Encendió la radio y se instaló para dar cuenta de aquel sucedáneo de comida. Mientras desenvolvía el chocolate sus pensamientos volaron de nuevo hacia Jerichau, el ladrón-mago que se sacaba cosas robadas de todos los bolsillos. ¿Dónde estaría ahora? Brindó por él con el café y le deseó que se encontrase a salvo.

A las ocho dieron las noticias por la radio. Esperaba que dijeran algo referente a ella, pero no fue así. Después del boletín comenzaron a emitir música; Suzanna dejó que sonase. Una vez hubo terminado el café, el chocolate y las galletas, se echó hacia atrás en el asiento y cerró los ojos dejándose arrullar por la música de jazz.
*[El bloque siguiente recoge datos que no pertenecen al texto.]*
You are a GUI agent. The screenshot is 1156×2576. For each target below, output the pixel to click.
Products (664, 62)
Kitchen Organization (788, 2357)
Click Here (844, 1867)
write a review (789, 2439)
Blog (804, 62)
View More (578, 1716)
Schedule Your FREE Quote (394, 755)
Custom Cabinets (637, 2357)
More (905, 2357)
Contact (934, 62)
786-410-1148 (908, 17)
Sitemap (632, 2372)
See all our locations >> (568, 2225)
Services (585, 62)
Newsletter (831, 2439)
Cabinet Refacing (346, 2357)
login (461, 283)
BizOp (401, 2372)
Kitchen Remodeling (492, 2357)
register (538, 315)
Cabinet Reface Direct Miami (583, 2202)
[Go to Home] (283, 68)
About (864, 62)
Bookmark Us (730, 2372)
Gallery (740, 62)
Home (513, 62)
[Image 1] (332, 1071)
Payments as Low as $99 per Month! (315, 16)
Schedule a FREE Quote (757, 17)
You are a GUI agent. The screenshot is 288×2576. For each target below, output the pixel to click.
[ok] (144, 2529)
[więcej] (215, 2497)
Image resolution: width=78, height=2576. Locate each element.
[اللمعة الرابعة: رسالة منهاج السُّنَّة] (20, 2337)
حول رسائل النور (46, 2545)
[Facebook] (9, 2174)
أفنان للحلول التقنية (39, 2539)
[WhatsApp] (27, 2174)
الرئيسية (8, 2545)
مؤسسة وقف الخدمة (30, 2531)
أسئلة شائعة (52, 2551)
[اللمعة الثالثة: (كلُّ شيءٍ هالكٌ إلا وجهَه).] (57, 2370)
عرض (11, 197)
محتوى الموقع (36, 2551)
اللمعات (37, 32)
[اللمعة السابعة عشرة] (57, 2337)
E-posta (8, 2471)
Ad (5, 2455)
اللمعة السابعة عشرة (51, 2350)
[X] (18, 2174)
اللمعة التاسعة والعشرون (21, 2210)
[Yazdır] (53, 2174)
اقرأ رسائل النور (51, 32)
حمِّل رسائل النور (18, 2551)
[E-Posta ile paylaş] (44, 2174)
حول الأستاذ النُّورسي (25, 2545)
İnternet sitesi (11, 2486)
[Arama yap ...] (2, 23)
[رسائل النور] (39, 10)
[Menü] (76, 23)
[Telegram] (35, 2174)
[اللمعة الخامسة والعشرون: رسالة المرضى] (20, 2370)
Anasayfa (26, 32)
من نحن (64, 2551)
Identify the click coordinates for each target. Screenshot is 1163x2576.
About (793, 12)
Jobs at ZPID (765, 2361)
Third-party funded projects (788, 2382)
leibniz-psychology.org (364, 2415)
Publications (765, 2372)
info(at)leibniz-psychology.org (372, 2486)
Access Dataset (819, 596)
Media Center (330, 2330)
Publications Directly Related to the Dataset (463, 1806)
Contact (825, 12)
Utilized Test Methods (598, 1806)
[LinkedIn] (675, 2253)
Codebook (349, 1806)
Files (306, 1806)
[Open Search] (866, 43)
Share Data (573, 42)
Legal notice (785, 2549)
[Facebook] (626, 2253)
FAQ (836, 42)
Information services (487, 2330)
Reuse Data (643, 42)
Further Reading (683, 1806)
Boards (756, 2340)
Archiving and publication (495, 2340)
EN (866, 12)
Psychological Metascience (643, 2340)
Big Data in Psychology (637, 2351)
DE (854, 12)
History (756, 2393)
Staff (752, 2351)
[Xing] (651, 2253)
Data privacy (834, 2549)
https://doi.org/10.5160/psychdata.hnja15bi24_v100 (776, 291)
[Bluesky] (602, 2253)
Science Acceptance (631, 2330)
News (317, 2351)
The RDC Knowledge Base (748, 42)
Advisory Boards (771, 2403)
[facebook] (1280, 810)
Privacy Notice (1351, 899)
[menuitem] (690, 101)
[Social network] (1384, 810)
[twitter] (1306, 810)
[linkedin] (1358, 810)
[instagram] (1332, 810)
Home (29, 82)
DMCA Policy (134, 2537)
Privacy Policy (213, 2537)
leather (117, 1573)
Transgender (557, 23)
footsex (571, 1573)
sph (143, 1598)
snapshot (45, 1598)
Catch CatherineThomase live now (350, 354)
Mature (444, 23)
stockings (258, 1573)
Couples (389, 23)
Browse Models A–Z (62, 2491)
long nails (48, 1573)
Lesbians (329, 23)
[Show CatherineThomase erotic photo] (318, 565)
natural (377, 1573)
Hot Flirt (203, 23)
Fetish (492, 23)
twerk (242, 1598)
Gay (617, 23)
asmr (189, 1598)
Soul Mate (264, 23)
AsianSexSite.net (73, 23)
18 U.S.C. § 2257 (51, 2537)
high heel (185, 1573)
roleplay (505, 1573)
Se despertó pocos segundos después a causa de unos golpes en la ventanilla. Tras unos instantes de confusión tratando de averiguar dónde estaba, se despertó del todo y miró con el corazón hundido al uniforme que había al otro lado del cristal surcado de lluvia.

—Por favor, abra la puerta —le ordenó el policía.

Parecía que estaba solo. ¿Y si encendía el motor y sencillamente se marchaba de allí?, pensó Suzanna. Pero antes de que le diera tiempo a tomar una decisión, la puerta se abrió con brusquedad desde fuera.

—Salga —le dijo el hombre.

Suzanna obedeció. Al tiempo que salía del coche oyó el ruido de suelas sobre la grava por todas partes.

Contra el resplandor de neón, resaltaba la silueta de un hombre de pie.

—Sí —fue lo único que el hombre dijo; y de pronto otros tres hombres se acercaron a Suzanna y la rodearon. La muchacha estaba a punto de invocar al menstruum, pero aquella silueta se estaba aproximando con algo en la mano. Alguien le rompió una manga a Suzanna arrancándosela del brazo, y la muchacha sintió que una aguja se le clavaba en la piel. El cuerpo sutil se elevó, pero no con la suficiente rapidez. La voluntad de Suzanna comenzó a hacerse lenta y la visión se le estrechó hasta quedar reducida a un conducto semejante a un pozo. Y al final del mismo se hallaba la boca de Hobart. Suzanna se tambaleó hacia el hombre, excavando con los dedos el légamo de las paredes, mientras la bestia que se encontraba al fondo rugía sus hosannas.